— WHAT IS BEING ASKED —
After locating the line with "Select line number 10 in gutter" in the data that follows, return it and every later line exactly, up to and including the line with "Open the CSDN".

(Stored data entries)

───

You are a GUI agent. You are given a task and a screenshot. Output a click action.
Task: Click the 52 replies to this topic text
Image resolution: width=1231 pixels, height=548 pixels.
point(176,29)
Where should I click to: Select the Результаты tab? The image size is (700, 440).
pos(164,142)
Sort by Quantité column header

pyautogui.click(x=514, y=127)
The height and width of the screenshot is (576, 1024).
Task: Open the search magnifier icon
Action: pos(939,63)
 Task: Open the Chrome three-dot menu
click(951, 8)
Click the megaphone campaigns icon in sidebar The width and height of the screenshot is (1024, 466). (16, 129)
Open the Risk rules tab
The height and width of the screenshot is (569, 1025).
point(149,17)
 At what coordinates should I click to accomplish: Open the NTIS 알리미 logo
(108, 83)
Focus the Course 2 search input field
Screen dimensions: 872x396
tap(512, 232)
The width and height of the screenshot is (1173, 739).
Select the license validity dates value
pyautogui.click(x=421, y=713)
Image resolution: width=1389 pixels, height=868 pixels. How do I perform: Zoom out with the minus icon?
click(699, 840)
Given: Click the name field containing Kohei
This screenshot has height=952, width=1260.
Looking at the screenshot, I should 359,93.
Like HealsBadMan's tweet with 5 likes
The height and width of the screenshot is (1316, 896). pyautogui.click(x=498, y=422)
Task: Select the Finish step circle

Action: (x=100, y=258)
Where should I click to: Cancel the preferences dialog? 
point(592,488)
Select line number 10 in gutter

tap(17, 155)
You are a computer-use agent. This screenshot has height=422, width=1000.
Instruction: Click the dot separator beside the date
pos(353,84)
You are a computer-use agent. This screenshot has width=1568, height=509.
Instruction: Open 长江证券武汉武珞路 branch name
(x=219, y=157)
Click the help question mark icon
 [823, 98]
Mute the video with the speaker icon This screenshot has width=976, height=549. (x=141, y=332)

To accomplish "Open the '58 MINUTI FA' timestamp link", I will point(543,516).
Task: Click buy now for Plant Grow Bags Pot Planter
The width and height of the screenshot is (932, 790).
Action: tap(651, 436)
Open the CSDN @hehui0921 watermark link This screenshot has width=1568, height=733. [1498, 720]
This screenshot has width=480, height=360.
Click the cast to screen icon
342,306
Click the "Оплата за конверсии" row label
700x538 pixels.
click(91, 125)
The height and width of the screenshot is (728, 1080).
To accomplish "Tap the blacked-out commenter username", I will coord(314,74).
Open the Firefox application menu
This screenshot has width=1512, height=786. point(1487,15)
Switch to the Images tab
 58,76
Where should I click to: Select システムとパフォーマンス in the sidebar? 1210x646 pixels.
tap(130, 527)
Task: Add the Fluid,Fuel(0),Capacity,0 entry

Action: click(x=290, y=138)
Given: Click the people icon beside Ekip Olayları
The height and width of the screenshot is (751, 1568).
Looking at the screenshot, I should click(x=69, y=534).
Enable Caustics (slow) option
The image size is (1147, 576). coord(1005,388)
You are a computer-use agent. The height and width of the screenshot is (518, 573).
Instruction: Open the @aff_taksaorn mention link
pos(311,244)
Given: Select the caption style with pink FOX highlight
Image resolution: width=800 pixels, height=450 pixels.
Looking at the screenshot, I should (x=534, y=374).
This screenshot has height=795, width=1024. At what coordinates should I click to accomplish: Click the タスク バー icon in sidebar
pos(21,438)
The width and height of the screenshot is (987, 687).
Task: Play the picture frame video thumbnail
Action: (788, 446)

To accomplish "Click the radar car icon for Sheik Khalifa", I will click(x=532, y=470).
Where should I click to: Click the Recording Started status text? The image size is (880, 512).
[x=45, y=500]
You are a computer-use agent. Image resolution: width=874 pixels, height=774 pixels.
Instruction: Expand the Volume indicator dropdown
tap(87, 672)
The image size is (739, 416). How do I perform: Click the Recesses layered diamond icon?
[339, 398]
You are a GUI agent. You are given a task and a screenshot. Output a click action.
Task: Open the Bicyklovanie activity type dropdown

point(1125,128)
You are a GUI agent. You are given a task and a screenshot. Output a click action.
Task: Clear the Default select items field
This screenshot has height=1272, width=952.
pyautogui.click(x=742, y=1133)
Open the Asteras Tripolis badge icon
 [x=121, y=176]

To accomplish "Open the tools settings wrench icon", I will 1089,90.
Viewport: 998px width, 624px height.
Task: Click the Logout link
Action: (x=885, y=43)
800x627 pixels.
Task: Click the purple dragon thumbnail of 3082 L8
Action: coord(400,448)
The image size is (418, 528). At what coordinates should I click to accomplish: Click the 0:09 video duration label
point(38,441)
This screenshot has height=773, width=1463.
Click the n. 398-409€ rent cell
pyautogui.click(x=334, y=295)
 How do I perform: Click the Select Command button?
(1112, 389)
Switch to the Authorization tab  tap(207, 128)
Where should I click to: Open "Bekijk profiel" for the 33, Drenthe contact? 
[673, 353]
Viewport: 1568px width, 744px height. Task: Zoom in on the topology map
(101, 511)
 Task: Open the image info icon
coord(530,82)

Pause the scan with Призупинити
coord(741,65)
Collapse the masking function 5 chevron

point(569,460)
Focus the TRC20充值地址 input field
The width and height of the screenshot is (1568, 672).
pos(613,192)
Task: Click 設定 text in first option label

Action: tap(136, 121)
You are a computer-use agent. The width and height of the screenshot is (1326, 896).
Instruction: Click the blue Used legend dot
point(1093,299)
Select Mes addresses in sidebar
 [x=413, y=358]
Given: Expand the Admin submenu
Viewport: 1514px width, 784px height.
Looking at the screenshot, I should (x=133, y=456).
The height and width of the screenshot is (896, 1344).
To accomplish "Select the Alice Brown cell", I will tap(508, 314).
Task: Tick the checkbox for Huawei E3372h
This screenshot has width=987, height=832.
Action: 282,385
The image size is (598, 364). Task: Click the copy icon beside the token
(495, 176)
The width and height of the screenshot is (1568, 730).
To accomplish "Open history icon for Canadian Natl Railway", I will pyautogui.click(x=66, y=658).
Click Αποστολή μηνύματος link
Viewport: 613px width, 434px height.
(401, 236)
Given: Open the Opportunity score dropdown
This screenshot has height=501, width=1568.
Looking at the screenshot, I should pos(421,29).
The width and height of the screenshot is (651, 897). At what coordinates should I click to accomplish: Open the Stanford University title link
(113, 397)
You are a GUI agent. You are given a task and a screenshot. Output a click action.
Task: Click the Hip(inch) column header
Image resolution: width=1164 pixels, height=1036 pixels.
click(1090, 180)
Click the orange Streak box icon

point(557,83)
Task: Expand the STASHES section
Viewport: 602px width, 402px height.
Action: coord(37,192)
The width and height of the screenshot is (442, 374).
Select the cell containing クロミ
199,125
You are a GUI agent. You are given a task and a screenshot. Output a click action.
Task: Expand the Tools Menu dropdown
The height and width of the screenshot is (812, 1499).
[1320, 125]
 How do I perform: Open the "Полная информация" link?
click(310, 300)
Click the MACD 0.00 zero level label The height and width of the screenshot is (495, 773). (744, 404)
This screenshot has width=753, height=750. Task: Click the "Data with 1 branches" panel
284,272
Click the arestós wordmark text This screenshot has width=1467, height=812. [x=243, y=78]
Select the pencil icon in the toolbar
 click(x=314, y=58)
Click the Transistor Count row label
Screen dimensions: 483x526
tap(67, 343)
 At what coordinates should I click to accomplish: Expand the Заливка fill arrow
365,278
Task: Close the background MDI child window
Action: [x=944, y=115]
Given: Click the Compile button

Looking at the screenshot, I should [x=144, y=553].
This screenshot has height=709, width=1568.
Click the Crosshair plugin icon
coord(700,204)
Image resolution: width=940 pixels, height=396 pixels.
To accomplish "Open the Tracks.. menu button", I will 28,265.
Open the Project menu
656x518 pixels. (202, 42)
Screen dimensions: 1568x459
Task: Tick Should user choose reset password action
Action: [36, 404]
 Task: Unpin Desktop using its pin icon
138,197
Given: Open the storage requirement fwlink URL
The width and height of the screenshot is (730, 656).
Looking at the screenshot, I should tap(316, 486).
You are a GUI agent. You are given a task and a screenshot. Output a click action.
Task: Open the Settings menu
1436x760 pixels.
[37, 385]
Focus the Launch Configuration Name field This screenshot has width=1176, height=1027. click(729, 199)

───

— RESULT OF THIS TASK —
Select line number 10 in gutter

tap(17, 155)
You are a computer-use agent. This screenshot has height=422, width=1000.
Instruction: Click the dot separator beside the date
pos(353,84)
You are a computer-use agent. This screenshot has width=1568, height=509.
Instruction: Open 长江证券武汉武珞路 branch name
(x=219, y=157)
Click the help question mark icon
 [823, 98]
Mute the video with the speaker icon This screenshot has width=976, height=549. (x=141, y=332)

To accomplish "Open the '58 MINUTI FA' timestamp link", I will point(543,516).
Task: Click buy now for Plant Grow Bags Pot Planter
The width and height of the screenshot is (932, 790).
Action: tap(651, 436)
Open the CSDN @hehui0921 watermark link This screenshot has width=1568, height=733. [1498, 720]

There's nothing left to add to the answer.